The problem:
Below this task are records; return each one exactly and omit its images.

### Records to process

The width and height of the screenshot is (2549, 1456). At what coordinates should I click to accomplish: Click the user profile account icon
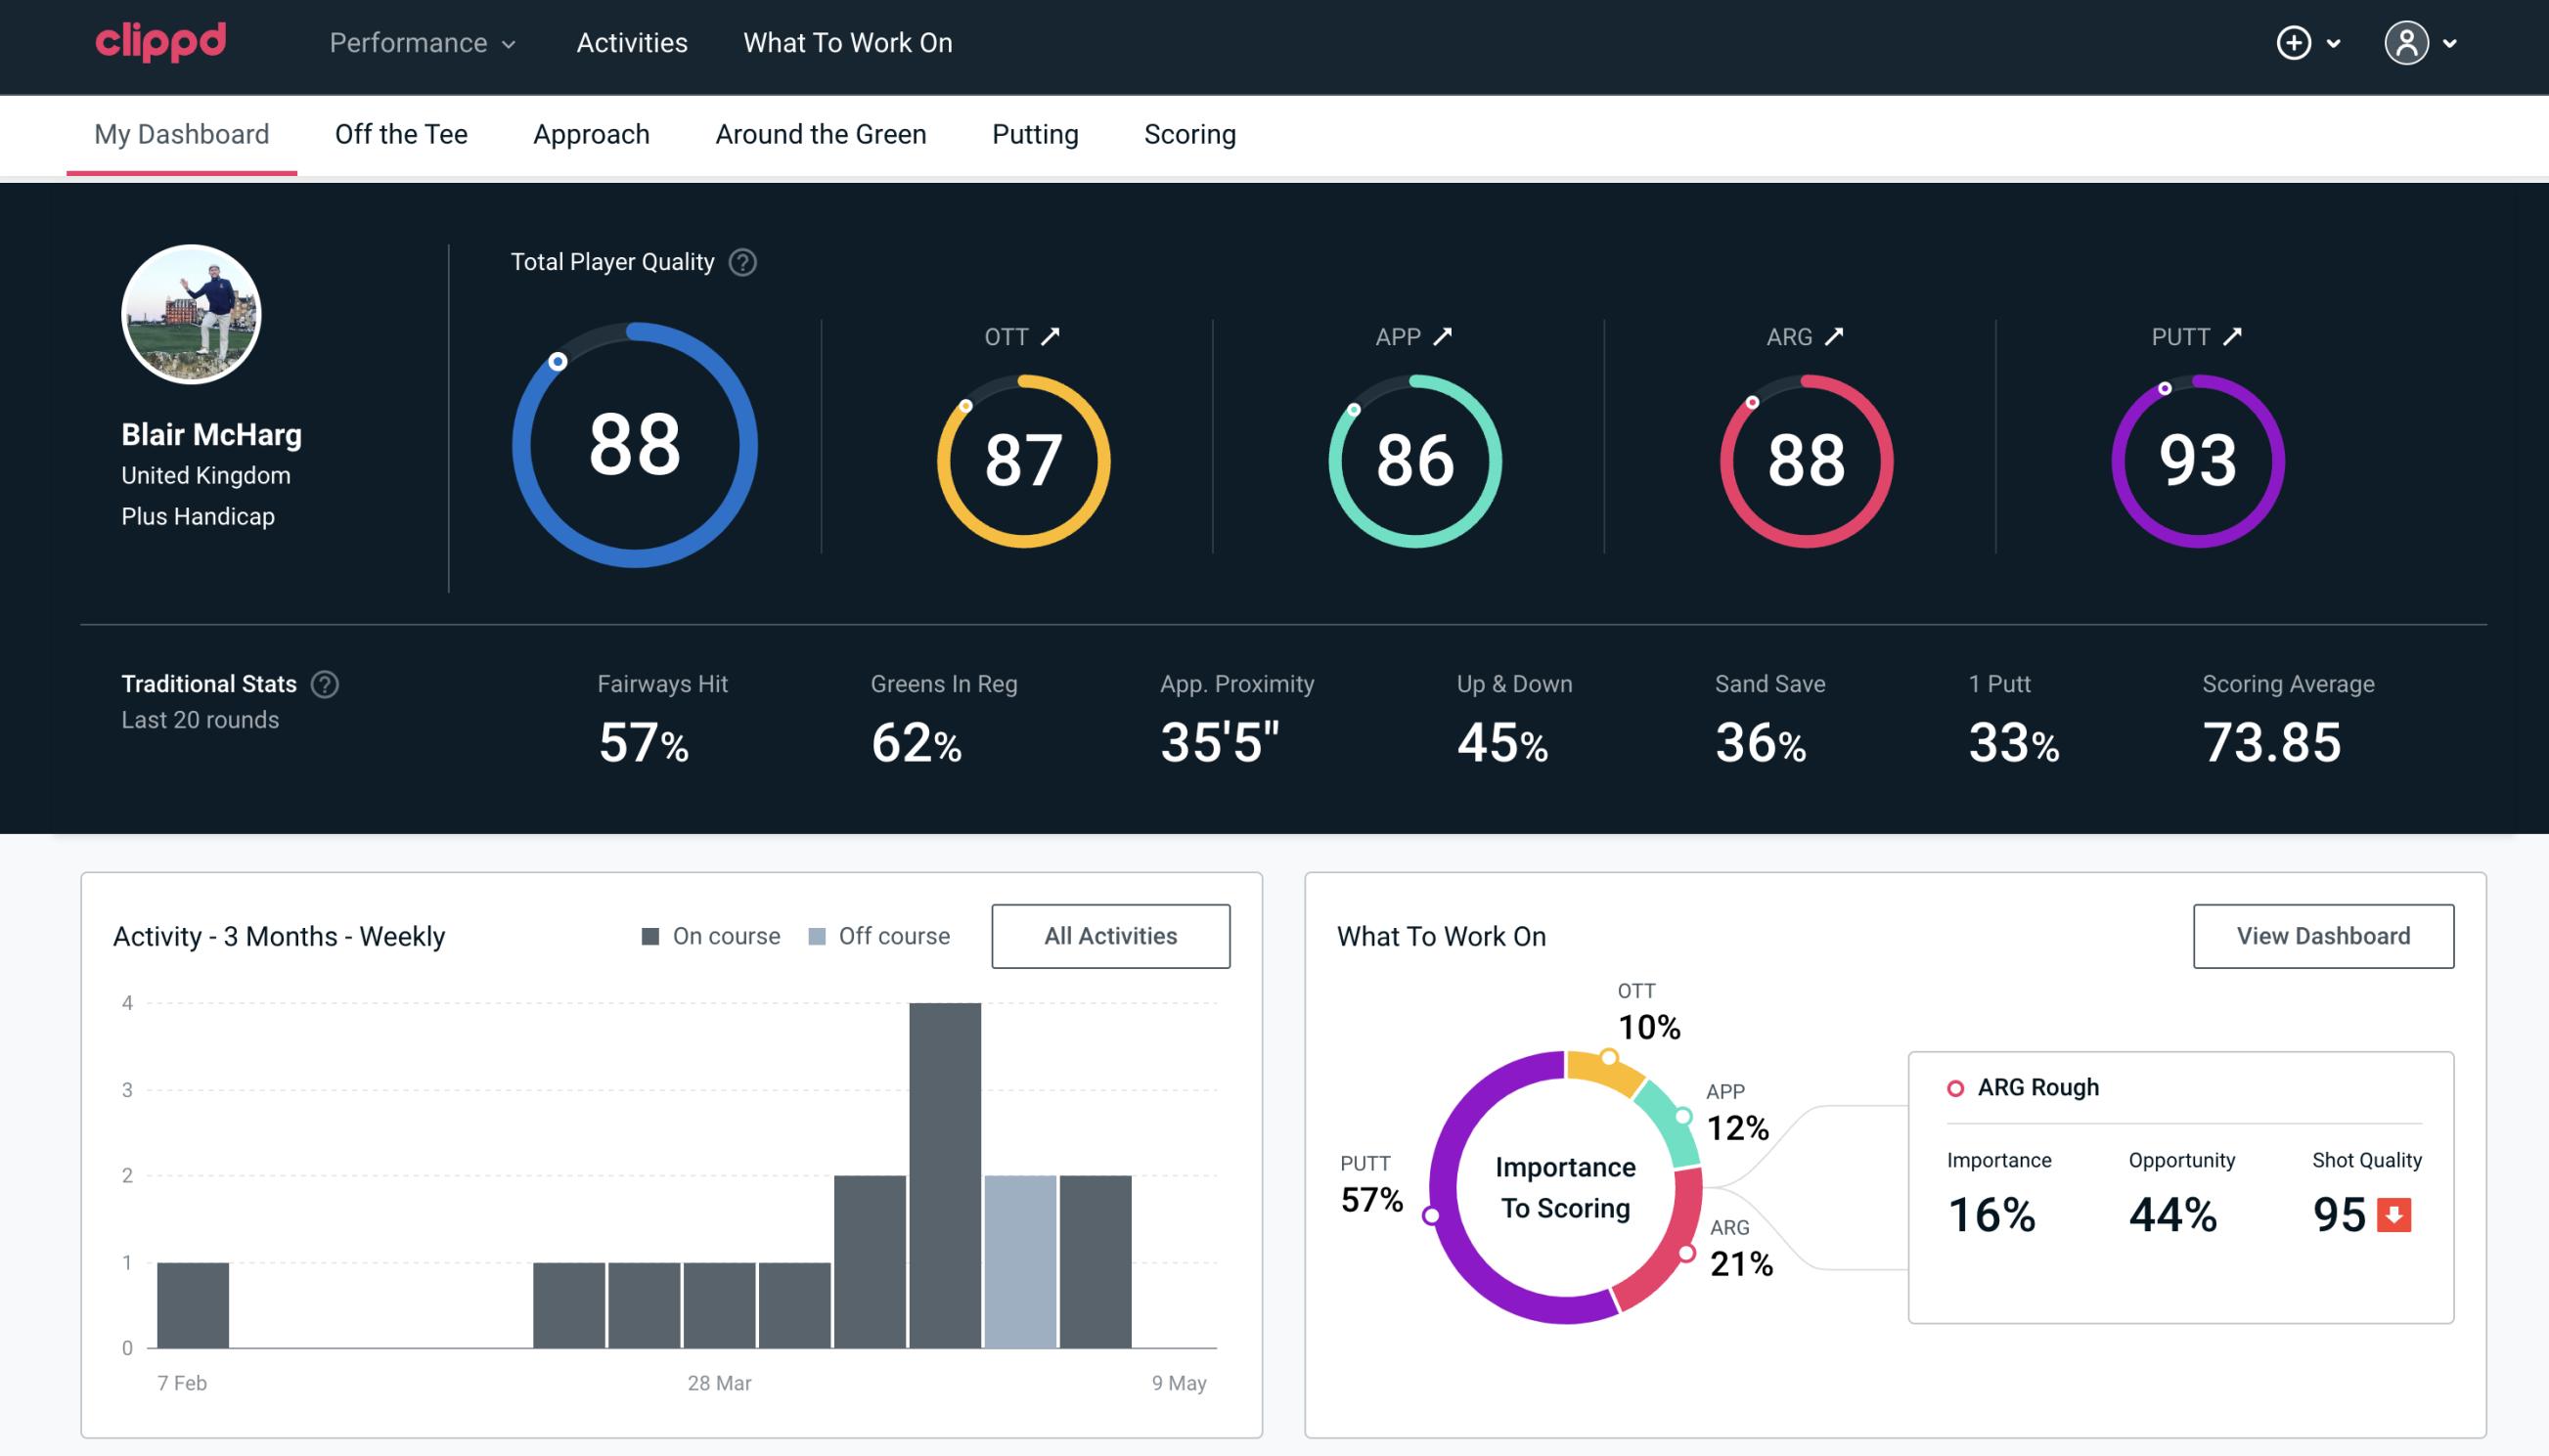[x=2407, y=42]
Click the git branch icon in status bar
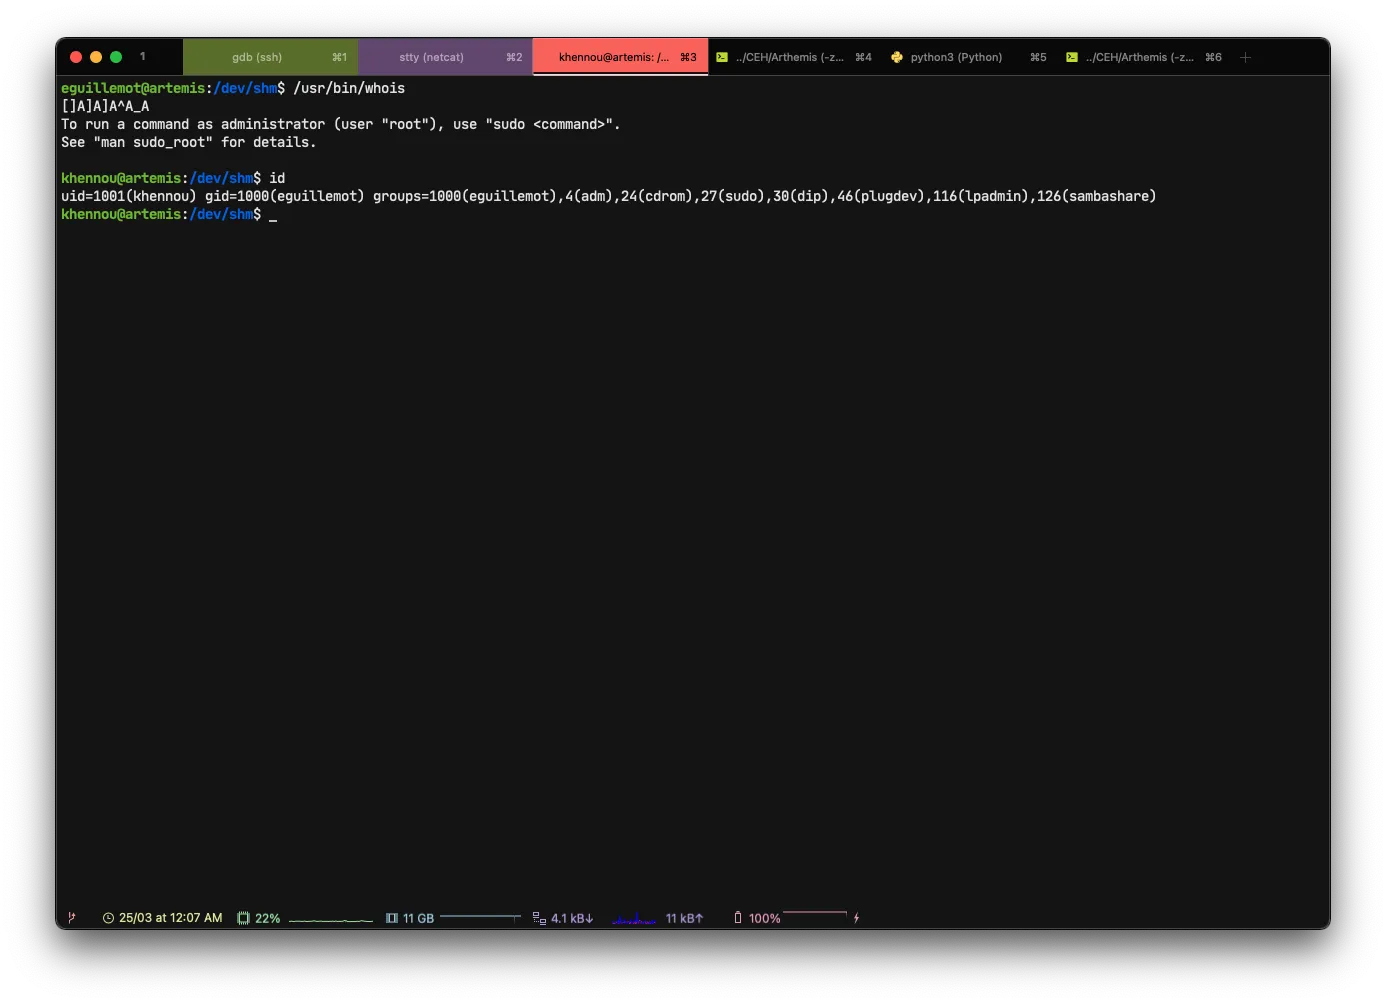The image size is (1386, 1003). pyautogui.click(x=71, y=918)
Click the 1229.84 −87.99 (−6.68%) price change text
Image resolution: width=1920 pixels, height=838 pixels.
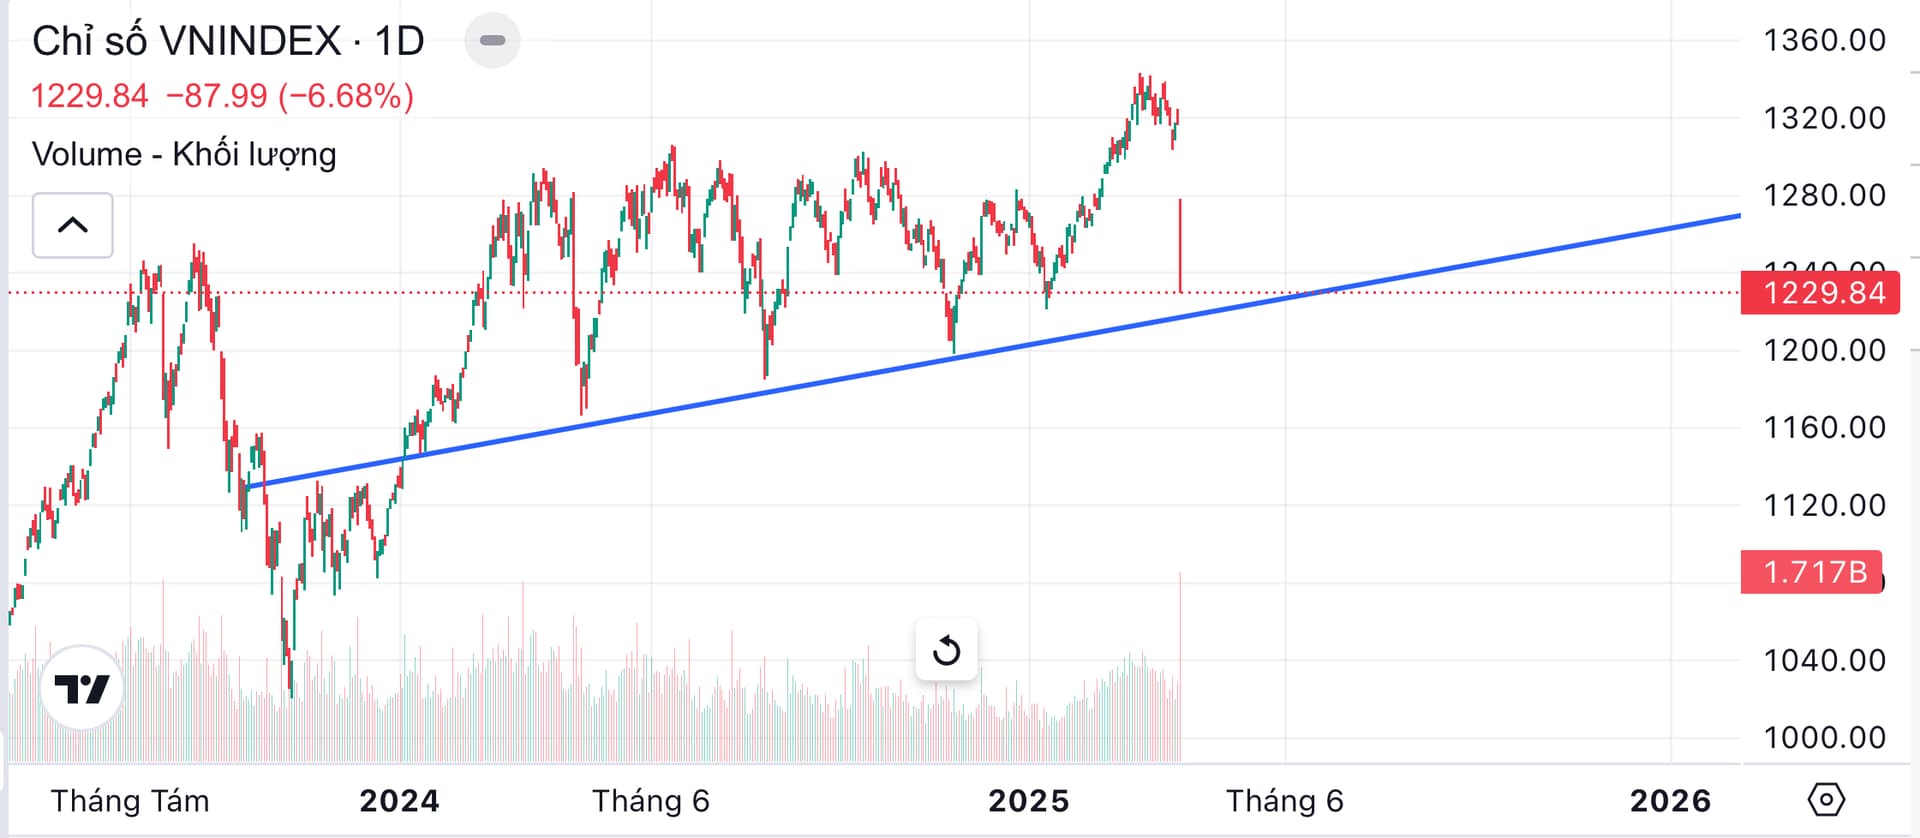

######

Answer to this problem:
The width and height of the screenshot is (2549, 1456). At what coordinates should I click to accomplish: Click the user profile account icon
[x=2407, y=42]
Click the git branch icon in status bar
The image size is (1386, 1003). pyautogui.click(x=71, y=918)
Click the 1229.84 −87.99 (−6.68%) price change text
Image resolution: width=1920 pixels, height=838 pixels.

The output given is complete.